Based in Baltimore, Maryland, the Black Yield Institute is a Pan-African power institution working toward Black land and food sovereignty. With self-determination as a guiding principle, Black Yield Institute works to bring together Black institutions and Black-owned businesses to define and govern all aspects of their food systems.
“We’re talking about a work that’s about restoring relationships, building power, and ultimately about restoring the human dignity of the people,” Founder and Servant-Director, Eric Jackson, tells Food Tank.
Since 2015, the Black Yield Institute has worked to create a sustainable and equitable food environment. Serving as an action network and an incubator for ideas and projects, Black Yield Institute’s mission is two-fold: combat Baltimore’s food apartheid and organize toward Black-led food sovereignty.
Over sixty-two percent of Baltimore’s residents are Black. But according to Baltimore’s Department of Planning and Johns’ Hopkins Center for a Livable Future, 31 percent of all Black residents live in areas with low access to healthy food items–three and a half times the rate of white residents.

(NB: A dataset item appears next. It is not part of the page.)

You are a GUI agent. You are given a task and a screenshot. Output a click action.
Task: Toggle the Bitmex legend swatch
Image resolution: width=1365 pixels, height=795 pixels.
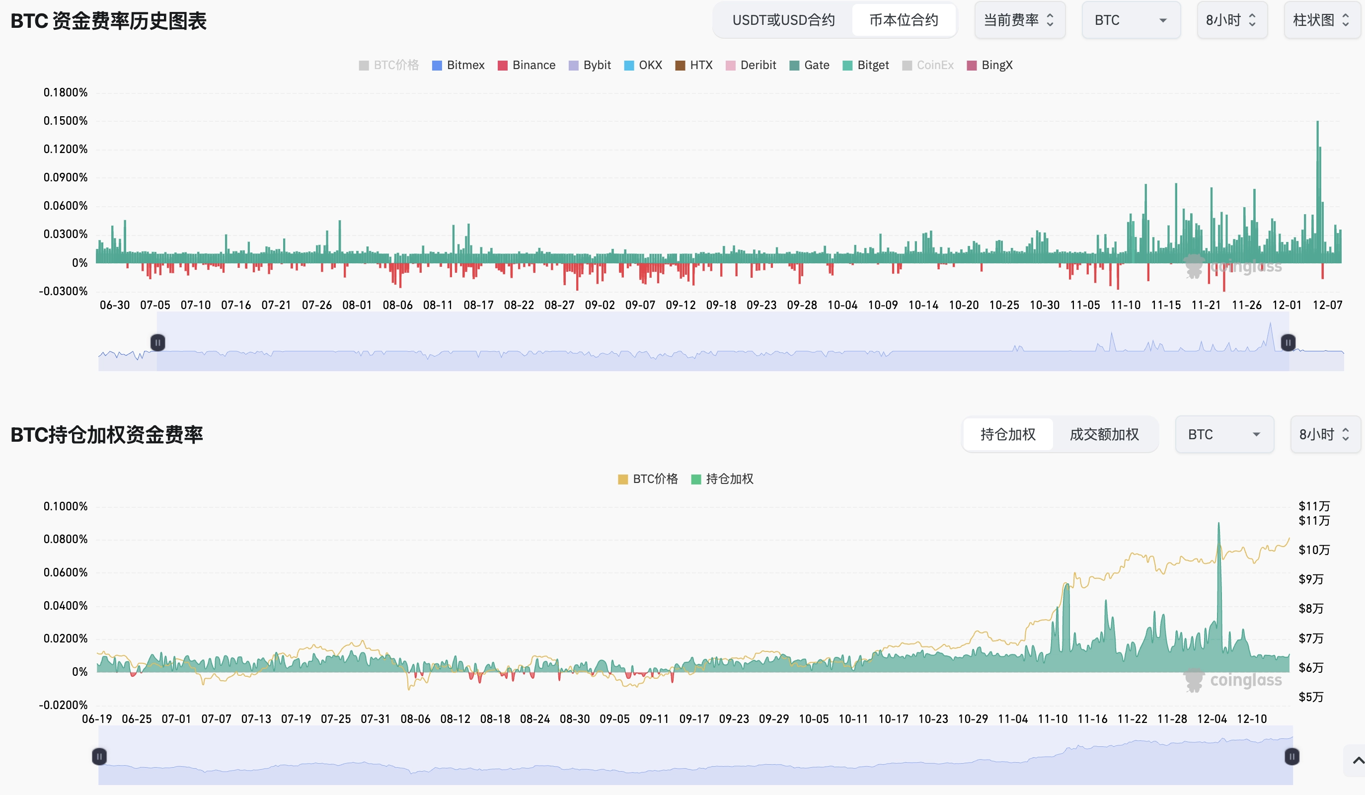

Building community relationships is Black Yield Institute’s dominant focus to achieve their goals. “When I talk about movement, I’m talking about coordination,” Jackson tells Food Tank. “People actually sitting down, deciding how we’re going to work together and figure it out: where the gaps are, where the assets are, [so] that we can build. Then building those things and materializing those networks and the systems that are needed.”
Black Yield Institute hopes to play the role of a convener, Jackson tells Food Tank. By building relationships with other organizations whose strengths support the mission, they are able to create a network of similarly driven groups working together toward a larger goal.
The organization has five main initiatives. Black Yield Institute operates a small urban farm, called People’s Urban Agriculture, and are working toward opening a cooperative grocery store. These two initiatives fall into part one of their mission–addressing food apartheid.
The other three initiative areas are focused on organizing the community. The organization offers a 15-week political education course, supports a community-led participatory action research initiative called Black Food Research and Knowledge Creation, and convenes the Black Land and Food Sovereignty Network, an action network made up of other institutions, groups, and leaders in the area.
These initiatives open up pathways for the Black community to tell their own story, using their own data, Jackson explains. “We should be informing ourselves and impacting scholarship so that we’re able to build,” Jackson tells Food Tank.
”Our work is about building more control and more power in Black communities…it’s critical to know that language is important…those who set the terms and the language are in control,” Jackson tells Food Tank.
Using the term food apartheid may be one way to regain control of the conversation, according to the organization. Instead of the term food desert, which is used widely by government, food institutions, and academia, Jackson suggests food apartheid is a way to convey a deeper meaning of the history of oppression, race, and class in Baltimore’s food environment.
While Black Yield Institute has been working to organize Black community members in and around Baltimore for five years, movement-building is all about timing, says Jackson. This moment may help the movement gain traction on a larger scale. “[It’s about the] right time, right people, right issues. Right now seems to be the time folks are most interested in community control of land and particularly Black infrastructure building.”
“We have more people who are interested in connecting the dots between producers and distributors,” Jackson tells Food Tank, “…there [are] growing conversations…that are connected to other discussions around anti-oppression work or undoing anti-blackness and racism work. I think that is critical.”
Ultimately, Black Yield Institute is focused on the power of the group, building up communities in such a way that self-determination of all aspects of life is possible. “It’s important for us to really build that group behavior and bond,” says Jackson, “[the] ethos of individualism just doesn’t work for anybody, in my opinion, and it definitely doesn’t work for Black and brown people.”